-------- Extracted material

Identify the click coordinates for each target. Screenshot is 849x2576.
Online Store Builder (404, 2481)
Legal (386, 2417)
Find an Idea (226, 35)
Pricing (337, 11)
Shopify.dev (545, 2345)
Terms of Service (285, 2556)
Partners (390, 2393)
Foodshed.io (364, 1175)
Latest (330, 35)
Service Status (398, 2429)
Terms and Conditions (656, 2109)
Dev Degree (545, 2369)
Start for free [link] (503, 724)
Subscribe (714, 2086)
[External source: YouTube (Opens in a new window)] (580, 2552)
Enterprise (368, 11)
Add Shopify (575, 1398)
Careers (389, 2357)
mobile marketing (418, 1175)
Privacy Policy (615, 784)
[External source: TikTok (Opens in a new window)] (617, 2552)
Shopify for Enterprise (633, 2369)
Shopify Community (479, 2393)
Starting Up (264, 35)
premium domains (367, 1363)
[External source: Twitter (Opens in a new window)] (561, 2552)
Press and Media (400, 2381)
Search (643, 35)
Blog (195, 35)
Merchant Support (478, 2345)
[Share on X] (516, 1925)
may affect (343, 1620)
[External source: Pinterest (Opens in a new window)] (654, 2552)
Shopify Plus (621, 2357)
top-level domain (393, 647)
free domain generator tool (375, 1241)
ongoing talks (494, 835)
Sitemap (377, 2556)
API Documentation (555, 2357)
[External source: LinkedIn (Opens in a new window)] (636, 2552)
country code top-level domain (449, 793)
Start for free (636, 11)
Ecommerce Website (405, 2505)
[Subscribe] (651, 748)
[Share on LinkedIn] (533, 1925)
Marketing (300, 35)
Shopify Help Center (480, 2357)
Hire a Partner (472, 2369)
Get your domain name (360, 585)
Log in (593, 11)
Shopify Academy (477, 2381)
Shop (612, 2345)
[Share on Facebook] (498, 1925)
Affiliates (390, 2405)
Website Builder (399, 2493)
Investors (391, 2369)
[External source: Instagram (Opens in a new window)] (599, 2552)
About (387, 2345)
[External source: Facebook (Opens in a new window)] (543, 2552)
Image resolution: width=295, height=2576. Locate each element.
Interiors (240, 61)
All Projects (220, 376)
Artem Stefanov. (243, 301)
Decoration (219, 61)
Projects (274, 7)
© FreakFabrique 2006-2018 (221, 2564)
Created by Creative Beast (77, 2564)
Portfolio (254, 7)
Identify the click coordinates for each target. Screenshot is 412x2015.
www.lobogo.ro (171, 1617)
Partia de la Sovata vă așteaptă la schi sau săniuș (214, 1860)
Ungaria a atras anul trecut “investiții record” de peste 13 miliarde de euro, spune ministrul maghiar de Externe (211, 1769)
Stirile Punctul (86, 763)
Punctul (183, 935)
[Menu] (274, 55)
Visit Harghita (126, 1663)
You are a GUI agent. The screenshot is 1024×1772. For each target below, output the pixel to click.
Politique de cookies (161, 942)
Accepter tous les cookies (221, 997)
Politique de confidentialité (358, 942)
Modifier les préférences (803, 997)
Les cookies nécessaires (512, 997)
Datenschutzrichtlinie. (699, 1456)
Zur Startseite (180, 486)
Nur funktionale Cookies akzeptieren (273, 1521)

----------------

▸ Problem requirements
In the listing above, find the line with "Hire a Partner (472, 2369)" and the line with "Stirile Punctul (86, 763)"; set down exactly those two lines and every line between them, nothing more.

▸ Answer area
Hire a Partner (472, 2369)
Get your domain name (360, 585)
Log in (593, 11)
Shopify Academy (477, 2381)
Shop (612, 2345)
[Share on Facebook] (498, 1925)
Affiliates (390, 2405)
Website Builder (399, 2493)
Investors (391, 2369)
[External source: Instagram (Opens in a new window)] (599, 2552)
About (387, 2345)
[External source: Facebook (Opens in a new window)] (543, 2552)
Image resolution: width=295, height=2576. Locate each element.
Interiors (240, 61)
All Projects (220, 376)
Artem Stefanov. (243, 301)
Decoration (219, 61)
Projects (274, 7)
© FreakFabrique 2006-2018 (221, 2564)
Created by Creative Beast (77, 2564)
Portfolio (254, 7)
Identify the click coordinates for each target. Screenshot is 412x2015.
www.lobogo.ro (171, 1617)
Partia de la Sovata vă așteaptă la schi sau săniuș (214, 1860)
Ungaria a atras anul trecut “investiții record” de peste 13 miliarde de euro, spune ministrul maghiar de Externe (211, 1769)
Stirile Punctul (86, 763)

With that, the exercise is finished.